The disease is Amyotrophic lateral sclerosis, also known as Lou Gehrig’s disease, an incurable disease that affects nerves in the brain and spinal cord.
“Bubba” is 56-year-old Scott Hanses, Cheryl’s brother, who has ALS, as do two other members of her family.
Bubba’s Brew is the Central Washington manifestation of a nationwide fundraiser in which brewers have agreed to donate $1 for each pint of beer they sell using a mixture of hops that aren’t yet commercially available. Nearly 50 breweries have agreed to participate, and Mike said he hopes the number can grow to several hundred, enough to generate as much as $1 million a year for ALS research.
There are about 3,000 craft brewers in the U.S.
The campaign, Ales for ALS, grew out of a suggestion from their daughter, Meghann Quinn, who owns Bale Breaker with her husband, Kevin Quinn, and her brother, Kevin Smith.
When the idea began to gel in October, the Smiths said they didn’t know how the concept would be received or how rapidly it would grow. With brewers from California to Connecticut coming on board and industry bloggers talking about it, the campaign has developed much faster than they anticipated, they said.
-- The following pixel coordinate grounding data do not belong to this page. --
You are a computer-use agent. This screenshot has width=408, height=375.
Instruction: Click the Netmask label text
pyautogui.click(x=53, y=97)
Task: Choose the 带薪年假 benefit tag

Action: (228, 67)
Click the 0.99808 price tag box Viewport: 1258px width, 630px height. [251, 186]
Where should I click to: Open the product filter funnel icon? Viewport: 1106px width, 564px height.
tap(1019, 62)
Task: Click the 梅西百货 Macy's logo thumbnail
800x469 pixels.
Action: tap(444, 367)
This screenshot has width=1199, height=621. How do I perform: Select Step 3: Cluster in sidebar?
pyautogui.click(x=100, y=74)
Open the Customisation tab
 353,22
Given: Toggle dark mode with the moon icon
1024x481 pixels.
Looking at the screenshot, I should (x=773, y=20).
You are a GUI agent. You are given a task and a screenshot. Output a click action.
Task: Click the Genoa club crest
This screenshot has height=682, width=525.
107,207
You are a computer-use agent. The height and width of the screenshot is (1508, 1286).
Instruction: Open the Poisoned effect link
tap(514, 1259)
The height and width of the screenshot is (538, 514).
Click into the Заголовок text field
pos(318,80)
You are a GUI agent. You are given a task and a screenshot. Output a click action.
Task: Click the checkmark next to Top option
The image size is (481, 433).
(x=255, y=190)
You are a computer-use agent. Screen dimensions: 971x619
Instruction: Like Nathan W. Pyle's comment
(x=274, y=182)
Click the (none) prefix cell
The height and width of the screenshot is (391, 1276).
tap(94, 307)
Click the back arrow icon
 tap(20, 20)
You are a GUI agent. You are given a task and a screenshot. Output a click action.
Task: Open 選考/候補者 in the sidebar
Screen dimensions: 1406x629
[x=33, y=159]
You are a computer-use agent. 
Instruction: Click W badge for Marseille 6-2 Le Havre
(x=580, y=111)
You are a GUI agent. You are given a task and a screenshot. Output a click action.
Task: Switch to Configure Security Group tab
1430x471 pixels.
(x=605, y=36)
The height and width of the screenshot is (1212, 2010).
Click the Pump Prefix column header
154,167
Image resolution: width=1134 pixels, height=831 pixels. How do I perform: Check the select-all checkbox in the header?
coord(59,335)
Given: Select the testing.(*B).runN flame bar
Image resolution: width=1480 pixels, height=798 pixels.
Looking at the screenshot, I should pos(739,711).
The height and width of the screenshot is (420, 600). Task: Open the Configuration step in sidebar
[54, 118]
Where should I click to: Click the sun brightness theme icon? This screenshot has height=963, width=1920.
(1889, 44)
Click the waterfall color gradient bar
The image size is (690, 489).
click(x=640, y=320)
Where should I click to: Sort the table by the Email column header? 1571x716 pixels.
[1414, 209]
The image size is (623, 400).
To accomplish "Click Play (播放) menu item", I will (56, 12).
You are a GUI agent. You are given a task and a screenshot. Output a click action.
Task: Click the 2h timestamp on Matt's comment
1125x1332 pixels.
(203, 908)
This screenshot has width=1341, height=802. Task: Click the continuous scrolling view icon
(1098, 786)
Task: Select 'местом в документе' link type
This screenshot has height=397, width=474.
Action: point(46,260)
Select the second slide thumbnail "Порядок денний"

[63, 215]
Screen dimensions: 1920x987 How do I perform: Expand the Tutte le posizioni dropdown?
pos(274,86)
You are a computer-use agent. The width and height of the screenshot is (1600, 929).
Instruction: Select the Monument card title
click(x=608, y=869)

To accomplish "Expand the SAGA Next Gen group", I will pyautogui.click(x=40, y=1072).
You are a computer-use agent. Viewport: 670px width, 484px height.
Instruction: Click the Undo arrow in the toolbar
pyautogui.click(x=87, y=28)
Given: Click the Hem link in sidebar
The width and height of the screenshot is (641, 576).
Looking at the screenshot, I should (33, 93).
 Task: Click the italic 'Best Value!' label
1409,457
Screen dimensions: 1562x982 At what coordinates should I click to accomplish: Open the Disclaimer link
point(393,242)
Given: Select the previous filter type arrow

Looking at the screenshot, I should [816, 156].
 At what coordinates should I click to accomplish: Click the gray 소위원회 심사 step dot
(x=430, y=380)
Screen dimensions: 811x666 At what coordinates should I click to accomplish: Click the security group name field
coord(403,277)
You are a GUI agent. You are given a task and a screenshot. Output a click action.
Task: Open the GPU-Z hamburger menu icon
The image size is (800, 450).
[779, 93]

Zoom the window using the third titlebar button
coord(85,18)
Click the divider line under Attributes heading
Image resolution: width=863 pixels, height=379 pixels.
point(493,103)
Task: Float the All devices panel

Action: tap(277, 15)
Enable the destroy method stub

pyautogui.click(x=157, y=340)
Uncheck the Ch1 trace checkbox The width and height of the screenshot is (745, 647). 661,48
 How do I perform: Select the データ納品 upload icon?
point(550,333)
“For this first year, we wanted to keep the brewer numbers small, so we could do a good job of catering to them,” Cheryl said.
That didn’t happen, Mike said, because a surprising number of craft brewers — those with fewer than 6 million barrels brewed per year — have had some experience with the disease.
“Anyone who has witnessed it up close is impacted,” said Mike, 58. “To see someone gradually lose all motor control but be perfectly sound mentally affects you.”
ALS is a neurodegenerative disease that affects nerve cells in the brain and spinal cord. When motor neurons die, the brain can no longer initiate and control muscle movements. The disease leads to paralysis and death. Sufferers live up to five years after diagnosis.
The money raised through Ales for ALS is going to the Massachusetts-based ALS Therapy Development Institute, a nonprofit biotechnology company working on effective treatments.
Steve Perrin, institute president and CEO, said the institute and other research organizations are conducting clinical trials to find treatments for ALS sufferers. A large-scale, multi-year clinical trial can cost as much as $50 million. The institute operates on donations of about $12 million per year.
“The more money you can throw at a disease, the more likely you are to have a treatment,” Perrin said. “That is why what the Smiths are doing is so critical.”
An estimated 30,000 people in the U.S. have ALS. Most cases are random, and it affects more men than women. A minority of cases — less than 10 percent of the 5,600 new cases diagnosed each year — are genetic.
The gene runs in Cheryl’s family. She lost her 59-year-old father to ALS 25 years ago, just as his father before him. The disease has claimed the lives of five of her seven aunts and uncles. A sixth currently has ALS. Twenty-five of her 28 cousins have a 50-50 chance of carrying the gene that causes ALS. Cheryl has chosen not to be tested.